Rows showing where targets appear:
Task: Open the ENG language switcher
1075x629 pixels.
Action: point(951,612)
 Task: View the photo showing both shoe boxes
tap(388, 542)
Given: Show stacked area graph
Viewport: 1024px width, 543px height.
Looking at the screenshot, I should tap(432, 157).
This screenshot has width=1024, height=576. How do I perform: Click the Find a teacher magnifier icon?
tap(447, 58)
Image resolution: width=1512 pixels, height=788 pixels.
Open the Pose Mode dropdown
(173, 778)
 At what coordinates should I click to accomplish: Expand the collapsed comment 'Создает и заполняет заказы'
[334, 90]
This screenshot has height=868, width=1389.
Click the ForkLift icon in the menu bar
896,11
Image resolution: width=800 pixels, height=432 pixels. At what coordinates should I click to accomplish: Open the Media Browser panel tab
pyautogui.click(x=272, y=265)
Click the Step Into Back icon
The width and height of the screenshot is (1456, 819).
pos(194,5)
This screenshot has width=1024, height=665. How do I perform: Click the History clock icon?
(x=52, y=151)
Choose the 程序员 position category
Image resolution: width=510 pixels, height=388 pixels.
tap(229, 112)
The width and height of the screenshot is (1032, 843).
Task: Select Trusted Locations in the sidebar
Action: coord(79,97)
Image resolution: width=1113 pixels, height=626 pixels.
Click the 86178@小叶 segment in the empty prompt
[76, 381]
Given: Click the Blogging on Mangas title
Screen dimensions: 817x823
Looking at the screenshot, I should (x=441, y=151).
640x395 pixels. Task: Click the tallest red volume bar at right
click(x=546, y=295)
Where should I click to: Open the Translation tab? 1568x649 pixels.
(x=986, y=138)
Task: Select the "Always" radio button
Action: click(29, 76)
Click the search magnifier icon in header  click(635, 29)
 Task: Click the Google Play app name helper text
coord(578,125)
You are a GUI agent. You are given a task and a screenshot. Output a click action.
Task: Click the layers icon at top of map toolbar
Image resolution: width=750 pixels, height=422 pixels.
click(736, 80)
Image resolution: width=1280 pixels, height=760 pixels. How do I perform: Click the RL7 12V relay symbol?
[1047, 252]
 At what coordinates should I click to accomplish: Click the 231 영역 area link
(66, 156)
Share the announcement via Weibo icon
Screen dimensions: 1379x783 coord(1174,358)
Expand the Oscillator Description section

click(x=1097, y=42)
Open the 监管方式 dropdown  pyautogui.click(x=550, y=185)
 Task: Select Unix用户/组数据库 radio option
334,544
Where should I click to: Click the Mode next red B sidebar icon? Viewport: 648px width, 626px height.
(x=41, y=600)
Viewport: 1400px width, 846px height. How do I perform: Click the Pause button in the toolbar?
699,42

* [Job] Reproduce the lines from the one containing "This screenshot has width=1024, height=665." through the one containing "click(x=546, y=295)", inclusive.

* [Full solution]
This screenshot has width=1024, height=665. How do I perform: Click the History clock icon?
(x=52, y=151)
Choose the 程序员 position category
Image resolution: width=510 pixels, height=388 pixels.
tap(229, 112)
The width and height of the screenshot is (1032, 843).
Task: Select Trusted Locations in the sidebar
Action: coord(79,97)
Image resolution: width=1113 pixels, height=626 pixels.
Click the 86178@小叶 segment in the empty prompt
[76, 381]
Given: Click the Blogging on Mangas title
Screen dimensions: 817x823
Looking at the screenshot, I should (x=441, y=151).
640x395 pixels. Task: Click the tallest red volume bar at right
click(x=546, y=295)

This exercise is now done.